Work task: The lines to retype are the one with "At what coordinates" and all that follow it to the end of the entries below; copy them exactly and nothing else.

Stored items
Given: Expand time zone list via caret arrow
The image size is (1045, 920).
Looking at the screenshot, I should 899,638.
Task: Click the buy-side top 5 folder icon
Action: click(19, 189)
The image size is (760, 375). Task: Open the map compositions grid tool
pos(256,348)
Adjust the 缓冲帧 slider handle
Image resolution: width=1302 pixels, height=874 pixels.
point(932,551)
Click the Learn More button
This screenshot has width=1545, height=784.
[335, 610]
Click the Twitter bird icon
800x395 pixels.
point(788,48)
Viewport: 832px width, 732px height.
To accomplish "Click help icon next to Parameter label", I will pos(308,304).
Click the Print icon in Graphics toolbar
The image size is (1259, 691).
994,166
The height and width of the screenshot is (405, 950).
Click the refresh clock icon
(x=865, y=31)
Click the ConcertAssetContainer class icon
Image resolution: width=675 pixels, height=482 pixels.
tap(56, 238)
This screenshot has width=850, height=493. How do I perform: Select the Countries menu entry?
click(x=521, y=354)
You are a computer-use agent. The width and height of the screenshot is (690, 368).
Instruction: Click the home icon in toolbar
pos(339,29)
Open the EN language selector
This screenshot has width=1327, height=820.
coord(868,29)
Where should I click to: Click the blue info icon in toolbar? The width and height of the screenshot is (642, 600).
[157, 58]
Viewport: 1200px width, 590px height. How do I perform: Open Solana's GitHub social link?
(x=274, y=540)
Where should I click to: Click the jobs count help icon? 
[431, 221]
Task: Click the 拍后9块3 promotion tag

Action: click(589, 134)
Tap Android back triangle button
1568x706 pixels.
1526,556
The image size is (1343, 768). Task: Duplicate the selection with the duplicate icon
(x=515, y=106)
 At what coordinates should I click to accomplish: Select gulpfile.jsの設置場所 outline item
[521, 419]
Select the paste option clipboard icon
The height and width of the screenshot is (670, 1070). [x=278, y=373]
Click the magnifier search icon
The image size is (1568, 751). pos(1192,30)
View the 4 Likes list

Written response:
 At what coordinates should I click to accomplish: Select gulpfile.jsの設置場所 outline item
[521, 419]
Select the paste option clipboard icon
The height and width of the screenshot is (670, 1070). [x=278, y=373]
Click the magnifier search icon
The image size is (1568, 751). pos(1192,30)
View the 4 Likes list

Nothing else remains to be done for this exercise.